Render every line of the listing below as an item in a numbered list, omitting any blank lines.

───── PROVIDED DATA

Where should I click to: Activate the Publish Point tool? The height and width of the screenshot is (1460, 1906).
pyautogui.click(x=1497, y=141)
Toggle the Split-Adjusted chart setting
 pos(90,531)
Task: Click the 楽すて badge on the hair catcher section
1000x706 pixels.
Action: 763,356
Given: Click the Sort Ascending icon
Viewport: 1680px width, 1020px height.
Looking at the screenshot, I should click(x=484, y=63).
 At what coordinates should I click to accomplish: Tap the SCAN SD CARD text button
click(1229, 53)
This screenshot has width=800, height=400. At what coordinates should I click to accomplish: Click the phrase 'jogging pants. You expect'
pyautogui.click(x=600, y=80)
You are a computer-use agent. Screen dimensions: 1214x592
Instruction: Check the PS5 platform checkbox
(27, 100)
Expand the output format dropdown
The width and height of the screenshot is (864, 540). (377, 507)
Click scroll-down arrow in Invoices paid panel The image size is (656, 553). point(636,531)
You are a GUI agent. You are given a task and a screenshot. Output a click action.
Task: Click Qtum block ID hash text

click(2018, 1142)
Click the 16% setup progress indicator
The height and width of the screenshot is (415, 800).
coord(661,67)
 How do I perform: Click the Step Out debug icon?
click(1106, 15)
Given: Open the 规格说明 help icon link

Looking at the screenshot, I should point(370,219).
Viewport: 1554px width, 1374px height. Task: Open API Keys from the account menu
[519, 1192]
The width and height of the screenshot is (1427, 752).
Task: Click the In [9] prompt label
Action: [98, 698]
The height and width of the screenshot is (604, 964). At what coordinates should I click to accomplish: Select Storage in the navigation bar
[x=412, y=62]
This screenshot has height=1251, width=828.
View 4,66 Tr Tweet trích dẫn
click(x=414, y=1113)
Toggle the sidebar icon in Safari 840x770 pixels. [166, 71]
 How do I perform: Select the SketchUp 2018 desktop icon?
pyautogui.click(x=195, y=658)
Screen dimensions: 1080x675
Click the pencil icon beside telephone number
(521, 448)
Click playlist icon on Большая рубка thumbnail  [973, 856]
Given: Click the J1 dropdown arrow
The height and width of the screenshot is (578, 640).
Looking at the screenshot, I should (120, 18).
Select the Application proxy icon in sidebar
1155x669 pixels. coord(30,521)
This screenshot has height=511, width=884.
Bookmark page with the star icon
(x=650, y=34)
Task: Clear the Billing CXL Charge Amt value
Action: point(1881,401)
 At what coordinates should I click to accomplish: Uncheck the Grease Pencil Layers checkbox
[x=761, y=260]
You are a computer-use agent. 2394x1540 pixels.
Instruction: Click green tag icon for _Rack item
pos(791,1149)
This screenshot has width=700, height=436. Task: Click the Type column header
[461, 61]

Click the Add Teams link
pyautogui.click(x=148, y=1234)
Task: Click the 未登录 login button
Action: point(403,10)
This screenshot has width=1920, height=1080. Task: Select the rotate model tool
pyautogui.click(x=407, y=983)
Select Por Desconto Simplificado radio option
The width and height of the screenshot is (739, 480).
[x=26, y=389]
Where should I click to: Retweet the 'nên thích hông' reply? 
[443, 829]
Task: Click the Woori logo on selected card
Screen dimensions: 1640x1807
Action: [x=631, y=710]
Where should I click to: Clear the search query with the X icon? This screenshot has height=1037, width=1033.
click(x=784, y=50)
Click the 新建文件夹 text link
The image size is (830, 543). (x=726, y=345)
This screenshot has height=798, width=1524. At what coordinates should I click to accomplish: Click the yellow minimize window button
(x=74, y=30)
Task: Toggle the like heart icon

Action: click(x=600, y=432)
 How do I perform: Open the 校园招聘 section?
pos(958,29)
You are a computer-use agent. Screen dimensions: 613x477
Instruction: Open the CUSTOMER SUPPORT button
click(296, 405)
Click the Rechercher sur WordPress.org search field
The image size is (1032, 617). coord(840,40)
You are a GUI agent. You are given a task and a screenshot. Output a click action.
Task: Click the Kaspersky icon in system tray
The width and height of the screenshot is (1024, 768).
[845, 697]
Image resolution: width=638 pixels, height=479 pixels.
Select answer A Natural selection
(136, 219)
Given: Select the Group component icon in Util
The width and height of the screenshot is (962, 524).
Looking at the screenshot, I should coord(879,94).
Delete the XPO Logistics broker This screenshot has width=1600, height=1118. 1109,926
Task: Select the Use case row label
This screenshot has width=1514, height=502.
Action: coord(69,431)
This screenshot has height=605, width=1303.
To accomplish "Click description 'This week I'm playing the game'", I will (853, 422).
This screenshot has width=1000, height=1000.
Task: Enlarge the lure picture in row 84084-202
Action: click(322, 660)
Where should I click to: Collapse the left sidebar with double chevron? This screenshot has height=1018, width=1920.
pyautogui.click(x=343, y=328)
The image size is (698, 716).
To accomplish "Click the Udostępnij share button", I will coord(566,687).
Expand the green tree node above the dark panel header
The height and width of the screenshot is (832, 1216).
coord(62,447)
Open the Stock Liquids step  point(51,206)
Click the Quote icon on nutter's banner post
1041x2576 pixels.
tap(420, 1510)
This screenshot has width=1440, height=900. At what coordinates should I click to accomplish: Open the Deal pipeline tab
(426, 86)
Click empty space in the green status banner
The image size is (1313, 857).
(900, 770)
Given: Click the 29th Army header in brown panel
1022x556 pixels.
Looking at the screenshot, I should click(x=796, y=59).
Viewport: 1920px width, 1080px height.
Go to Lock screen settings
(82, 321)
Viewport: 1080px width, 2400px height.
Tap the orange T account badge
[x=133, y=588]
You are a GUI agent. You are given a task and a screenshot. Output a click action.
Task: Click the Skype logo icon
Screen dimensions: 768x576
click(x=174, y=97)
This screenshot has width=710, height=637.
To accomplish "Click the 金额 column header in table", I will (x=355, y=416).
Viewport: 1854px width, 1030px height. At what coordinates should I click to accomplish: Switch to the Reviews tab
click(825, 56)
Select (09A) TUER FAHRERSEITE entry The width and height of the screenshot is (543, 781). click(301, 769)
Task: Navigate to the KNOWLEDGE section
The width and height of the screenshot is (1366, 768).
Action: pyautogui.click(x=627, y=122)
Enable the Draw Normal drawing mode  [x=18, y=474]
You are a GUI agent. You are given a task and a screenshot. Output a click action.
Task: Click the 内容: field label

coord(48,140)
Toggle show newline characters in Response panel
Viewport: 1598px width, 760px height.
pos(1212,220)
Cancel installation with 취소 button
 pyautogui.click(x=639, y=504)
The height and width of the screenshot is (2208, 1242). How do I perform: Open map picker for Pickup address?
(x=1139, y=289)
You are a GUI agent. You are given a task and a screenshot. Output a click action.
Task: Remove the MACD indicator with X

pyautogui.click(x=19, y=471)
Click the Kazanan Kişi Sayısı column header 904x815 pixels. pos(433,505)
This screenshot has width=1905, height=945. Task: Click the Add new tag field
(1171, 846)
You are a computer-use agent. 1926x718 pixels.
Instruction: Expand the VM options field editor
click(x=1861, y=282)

──────────

| ANSWER |
1. Where should I click to: Activate the Publish Point tool? The height and width of the screenshot is (1460, 1906).
2. pyautogui.click(x=1497, y=141)
3. Toggle the Split-Adjusted chart setting
4.  pos(90,531)
5. Task: Click the 楽すて badge on the hair catcher section
6. 1000x706 pixels.
7. Action: 763,356
8. Given: Click the Sort Ascending icon
9. Viewport: 1680px width, 1020px height.
10. Looking at the screenshot, I should click(x=484, y=63).
11.  At what coordinates should I click to accomplish: Tap the SCAN SD CARD text button
12. click(1229, 53)
13. This screenshot has width=800, height=400. At what coordinates should I click to accomplish: Click the phrase 'jogging pants. You expect'
14. pyautogui.click(x=600, y=80)
15. You are a computer-use agent. Screen dimensions: 1214x592
16. Instruction: Check the PS5 platform checkbox
17. (27, 100)
18. Expand the output format dropdown
19. The width and height of the screenshot is (864, 540). (377, 507)
20. Click scroll-down arrow in Invoices paid panel The image size is (656, 553). point(636,531)
21. You are a GUI agent. You are given a task and a screenshot. Output a click action.
22. Task: Click Qtum block ID hash text
23. click(2018, 1142)
24. Click the 16% setup progress indicator
25. The height and width of the screenshot is (415, 800).
26. coord(661,67)
27.  How do I perform: Click the Step Out debug icon?
28. click(1106, 15)
29. Given: Open the 规格说明 help icon link
30. Looking at the screenshot, I should point(370,219).
31. Viewport: 1554px width, 1374px height. Task: Open API Keys from the account menu
32. [519, 1192]
33. The width and height of the screenshot is (1427, 752).
34. Task: Click the In [9] prompt label
35. Action: [98, 698]
36. The height and width of the screenshot is (604, 964). At what coordinates should I click to accomplish: Select Storage in the navigation bar
37. [x=412, y=62]
38. This screenshot has height=1251, width=828.
39. View 4,66 Tr Tweet trích dẫn
40. click(x=414, y=1113)
41. Toggle the sidebar icon in Safari 840x770 pixels. [166, 71]
42.  How do I perform: Select the SketchUp 2018 desktop icon?
43. pyautogui.click(x=195, y=658)
44. Screen dimensions: 1080x675
45. Click the pencil icon beside telephone number
46. (521, 448)
47. Click playlist icon on Большая рубка thumbnail  [973, 856]
48. Given: Click the J1 dropdown arrow
49. The height and width of the screenshot is (578, 640).
50. Looking at the screenshot, I should (120, 18).
51. Select the Application proxy icon in sidebar
52. 1155x669 pixels. coord(30,521)
53. This screenshot has height=511, width=884.
54. Bookmark page with the star icon
55. (x=650, y=34)
56. Task: Clear the Billing CXL Charge Amt value
57. Action: point(1881,401)
58.  At what coordinates should I click to accomplish: Uncheck the Grease Pencil Layers checkbox
59. [x=761, y=260]
60. You are a computer-use agent. 2394x1540 pixels.
61. Instruction: Click green tag icon for _Rack item
62. pos(791,1149)
63. This screenshot has width=700, height=436. Task: Click the Type column header
64. [461, 61]
65. Click the Add Teams link
66. pyautogui.click(x=148, y=1234)
67. Task: Click the 未登录 login button
68. Action: point(403,10)
69. This screenshot has width=1920, height=1080. Task: Select the rotate model tool
70. pyautogui.click(x=407, y=983)
71. Select Por Desconto Simplificado radio option
72. The width and height of the screenshot is (739, 480).
73. [x=26, y=389]
74. Where should I click to: Retweet the 'nên thích hông' reply? 
75. [443, 829]
76. Task: Click the Woori logo on selected card
77. Screen dimensions: 1640x1807
78. Action: [x=631, y=710]
79. Where should I click to: Clear the search query with the X icon? This screenshot has height=1037, width=1033.
80. click(x=784, y=50)
81. Click the 新建文件夹 text link
82. The image size is (830, 543). (x=726, y=345)
83. This screenshot has height=798, width=1524. At what coordinates should I click to accomplish: Click the yellow minimize window button
84. (x=74, y=30)
85. Task: Toggle the like heart icon
86. Action: click(x=600, y=432)
87.  How do I perform: Open the 校园招聘 section?
88. pos(958,29)
89. You are a computer-use agent. Screen dimensions: 613x477
90. Instruction: Open the CUSTOMER SUPPORT button
91. click(296, 405)
92. Click the Rechercher sur WordPress.org search field
93. The image size is (1032, 617). coord(840,40)
94. You are a GUI agent. You are given a task and a screenshot. Output a click action.
95. Task: Click the Kaspersky icon in system tray
96. The width and height of the screenshot is (1024, 768).
97. [845, 697]
98. Image resolution: width=638 pixels, height=479 pixels.
99. Select answer A Natural selection
100. (136, 219)
101. Given: Select the Group component icon in Util
102. The width and height of the screenshot is (962, 524).
103. Looking at the screenshot, I should coord(879,94).
104. Delete the XPO Logistics broker This screenshot has width=1600, height=1118. 1109,926
105. Task: Select the Use case row label
106. This screenshot has width=1514, height=502.
107. Action: coord(69,431)
108. This screenshot has height=605, width=1303.
109. To accomplish "Click description 'This week I'm playing the game'", I will (853, 422).
110. This screenshot has width=1000, height=1000.
111. Task: Enlarge the lure picture in row 84084-202
112. Action: click(322, 660)
113. Where should I click to: Collapse the left sidebar with double chevron? This screenshot has height=1018, width=1920.
114. pyautogui.click(x=343, y=328)
115. The image size is (698, 716).
116. To accomplish "Click the Udostępnij share button", I will coord(566,687).
117. Expand the green tree node above the dark panel header
118. The height and width of the screenshot is (832, 1216).
119. coord(62,447)
120. Open the Stock Liquids step  point(51,206)
121. Click the Quote icon on nutter's banner post
122. 1041x2576 pixels.
123. tap(420, 1510)
124. This screenshot has width=1440, height=900. At what coordinates should I click to accomplish: Open the Deal pipeline tab
125. (426, 86)
126. Click empty space in the green status banner
127. The image size is (1313, 857).
128. (900, 770)
129. Given: Click the 29th Army header in brown panel
130. 1022x556 pixels.
131. Looking at the screenshot, I should click(x=796, y=59).
132. Viewport: 1920px width, 1080px height.
133. Go to Lock screen settings
134. (82, 321)
135. Viewport: 1080px width, 2400px height.
136. Tap the orange T account badge
137. [x=133, y=588]
138. You are a GUI agent. You are given a task and a screenshot. Output a click action.
139. Task: Click the Skype logo icon
140. Screen dimensions: 768x576
141. click(x=174, y=97)
142. This screenshot has width=710, height=637.
143. To accomplish "Click the 金额 column header in table", I will (x=355, y=416).
144. Viewport: 1854px width, 1030px height. At what coordinates should I click to accomplish: Switch to the Reviews tab
145. click(825, 56)
146. Select (09A) TUER FAHRERSEITE entry The width and height of the screenshot is (543, 781). click(301, 769)
147. Task: Navigate to the KNOWLEDGE section
148. The width and height of the screenshot is (1366, 768).
149. Action: pyautogui.click(x=627, y=122)
150. Enable the Draw Normal drawing mode  [x=18, y=474]
151. You are a GUI agent. You are given a task and a screenshot. Output a click action.
152. Task: Click the 内容: field label
153. coord(48,140)
154. Toggle show newline characters in Response panel
155. Viewport: 1598px width, 760px height.
156. pos(1212,220)
157. Cancel installation with 취소 button
158.  pyautogui.click(x=639, y=504)
159. The height and width of the screenshot is (2208, 1242). How do I perform: Open map picker for Pickup address?
160. (x=1139, y=289)
161. You are a GUI agent. You are given a task and a screenshot. Output a click action.
162. Task: Remove the MACD indicator with X
163. pyautogui.click(x=19, y=471)
164. Click the Kazanan Kişi Sayısı column header 904x815 pixels. pos(433,505)
165. This screenshot has width=1905, height=945. Task: Click the Add new tag field
166. (1171, 846)
167. You are a computer-use agent. 1926x718 pixels.
168. Instruction: Expand the VM options field editor
169. click(x=1861, y=282)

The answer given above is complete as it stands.